- **WHAT YOU HAVE TO DO**
Print all of the records. Exclude the images.

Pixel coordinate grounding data
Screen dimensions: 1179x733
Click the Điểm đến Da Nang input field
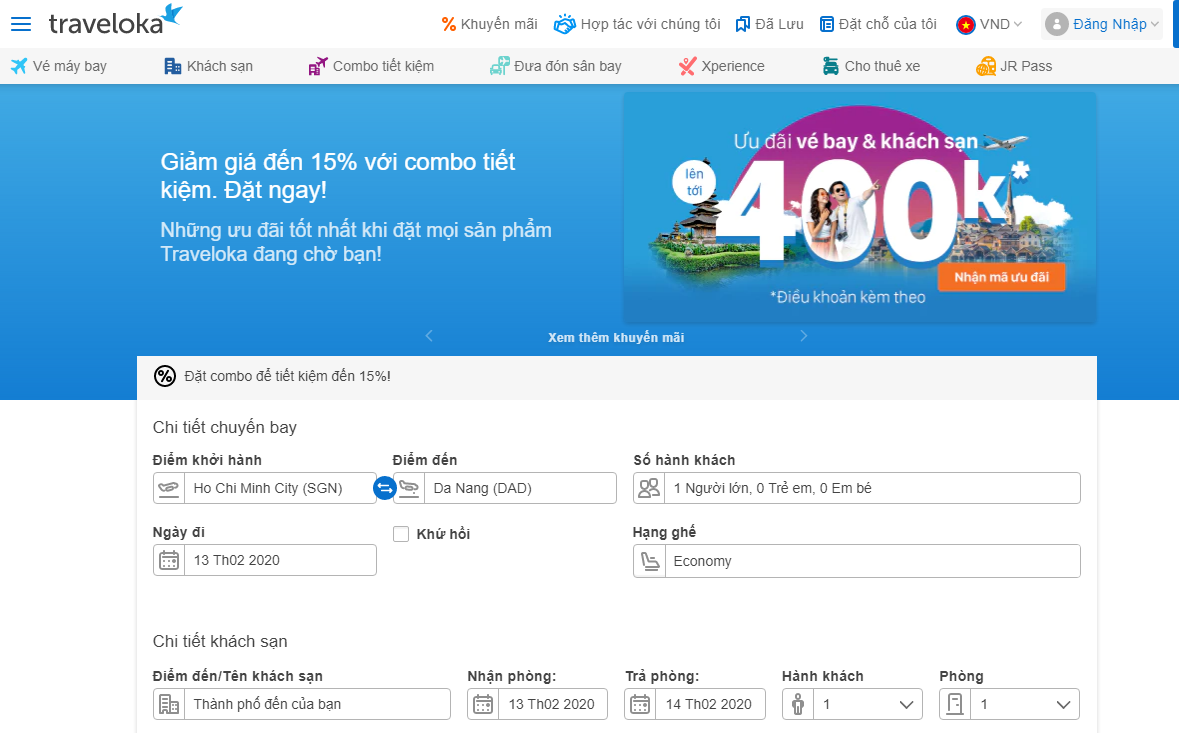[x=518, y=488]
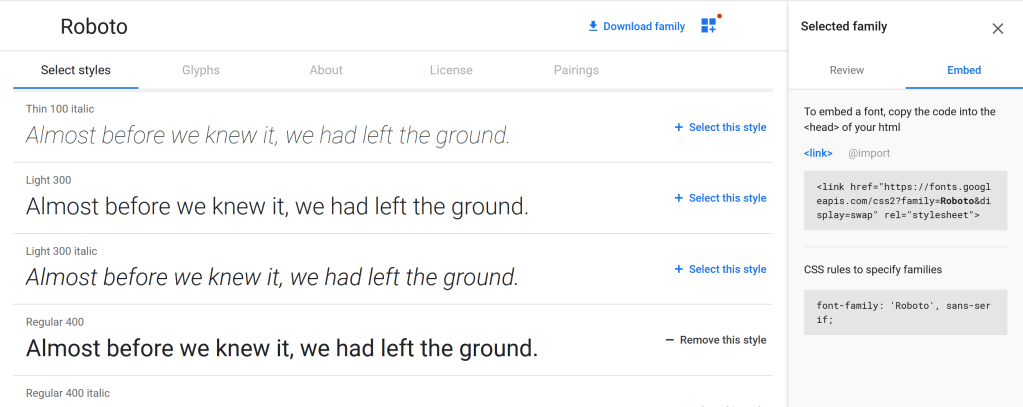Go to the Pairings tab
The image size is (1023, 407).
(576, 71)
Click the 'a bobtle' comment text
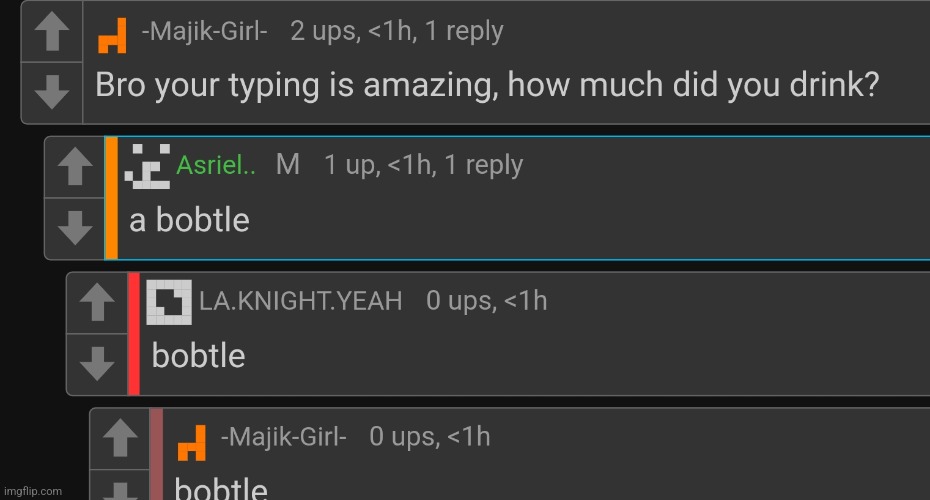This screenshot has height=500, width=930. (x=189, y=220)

- **ANSWER TO THE EXERCISE**
Screen dimensions: 1179x733
Click the Điểm đến Da Nang input field
[x=518, y=488]
Go to the Pairings tab
The image size is (1023, 407).
(576, 71)
Click the 'a bobtle' comment text
This screenshot has height=500, width=930. (x=189, y=220)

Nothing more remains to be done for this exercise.